If you want to add additional categories of beer, I'd start with India Pale Ale followed by a stout.

India Pale Ale (IPAs are “hoppier”, i.e. more bitter than the typical pale/blonde/amber ale). Deschutes "Inversion" is very good and easy to find. Stone IPA is excellent, but costs a bit more, about $12 per six pack (and is my PoDR Pick).

Double (aka Imperial) IPA is stronger (7.5-9% ABV) and often a little hoppier. The best I've ever had is Bear Republic “Hop Rod Rye”; Corvallis Brewing Supply has it for $6 per 22 ounce bottle. One held in equally high regard is Stone "Ruination"; I've yet to try this, and should mention it's a lot easier to find.

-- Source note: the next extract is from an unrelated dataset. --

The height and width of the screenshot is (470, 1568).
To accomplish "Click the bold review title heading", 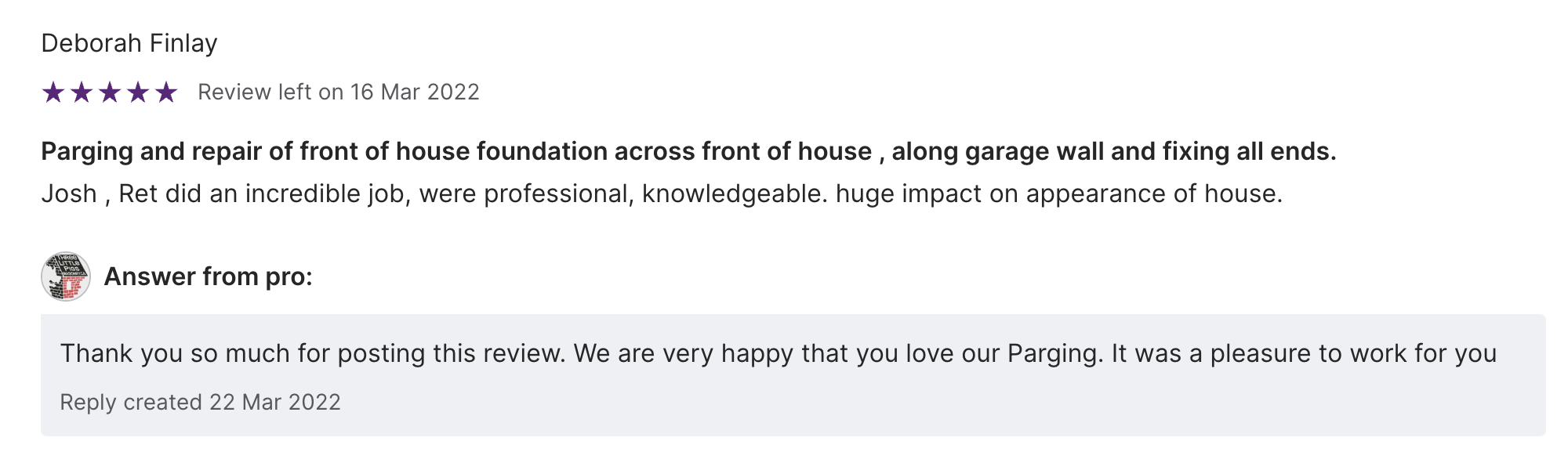I will pyautogui.click(x=688, y=151).
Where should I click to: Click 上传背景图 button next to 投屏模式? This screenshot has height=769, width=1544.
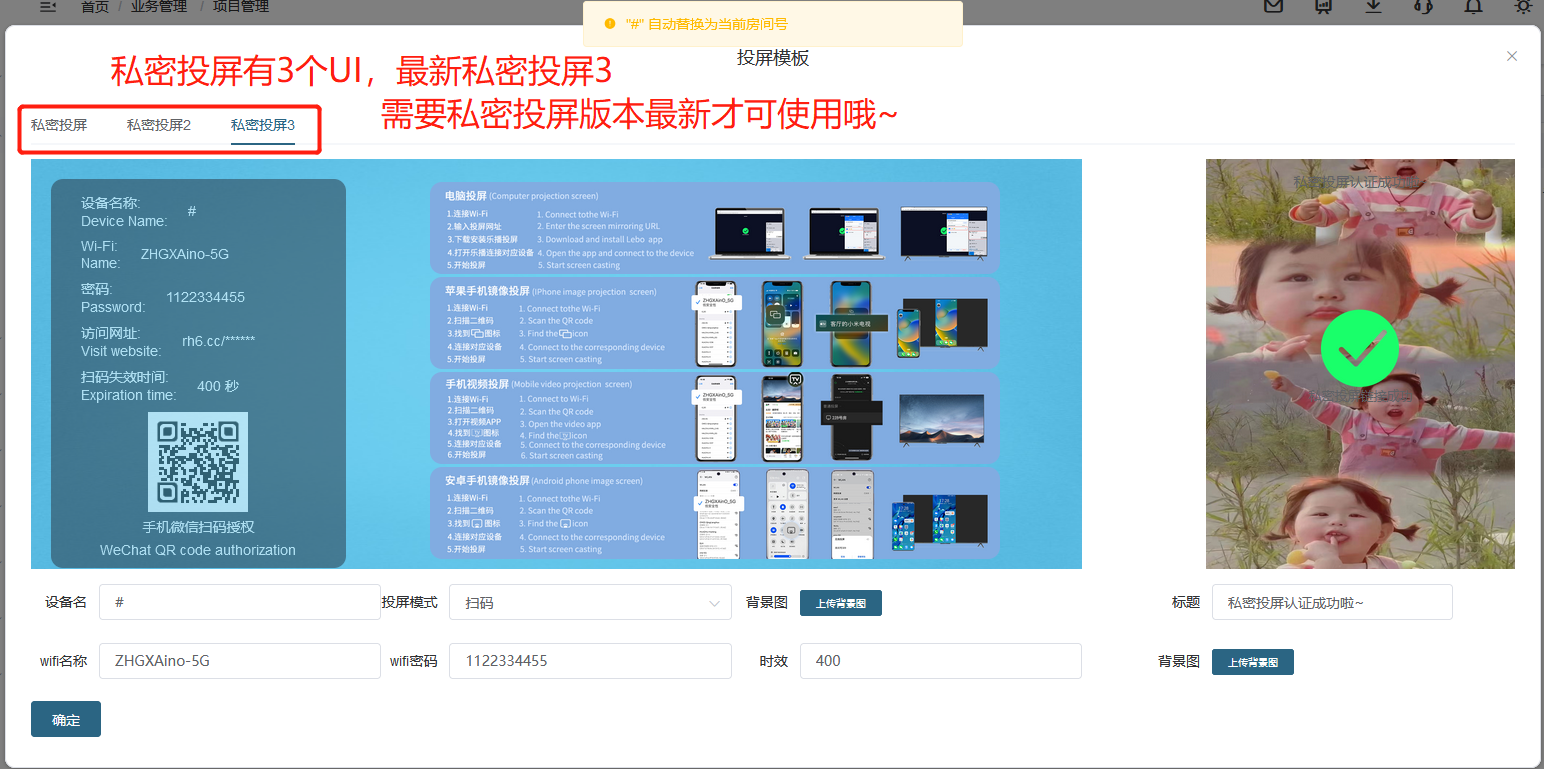pos(840,603)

Stout. Deschutes “Obsidian” is considered to be a world class stout and in my view (and that of many others) you really can't do any better (obviously it's my PoDR Pick). It’s great on its own or can be combined with a lighter beer for a “black and tan”.
The tricky thing is that they vary from vintage to vintage. You should, of course, check my blog ( at least once a month for current wine picks. There are a few that are pretty consistent, however.
Reliably good wine under $10 is a challenge, particularly when you factor in vintage variation. A red to look for is Agricola Borja “Borsao”, which can usually be found for under $9 (try Wineopolis and Avalon). Another red to look for is La Vieille Ferme Cotes du Ventoux (look for the chickens on the label), also for usually under $9. There’s also Charles Shaw (aka “Two Buck Chuck”) Merlot ($2.99 at Trader Joe’s) which is actually drinkable. Going up in price leads to Louis Martini Sonoma County Cabernet Sauvignon ($12-15; the 2006 and 2007 are both good) and to Bodegas Borsao "Tres Picos" ($15-19), a friendly, approachable Grenache.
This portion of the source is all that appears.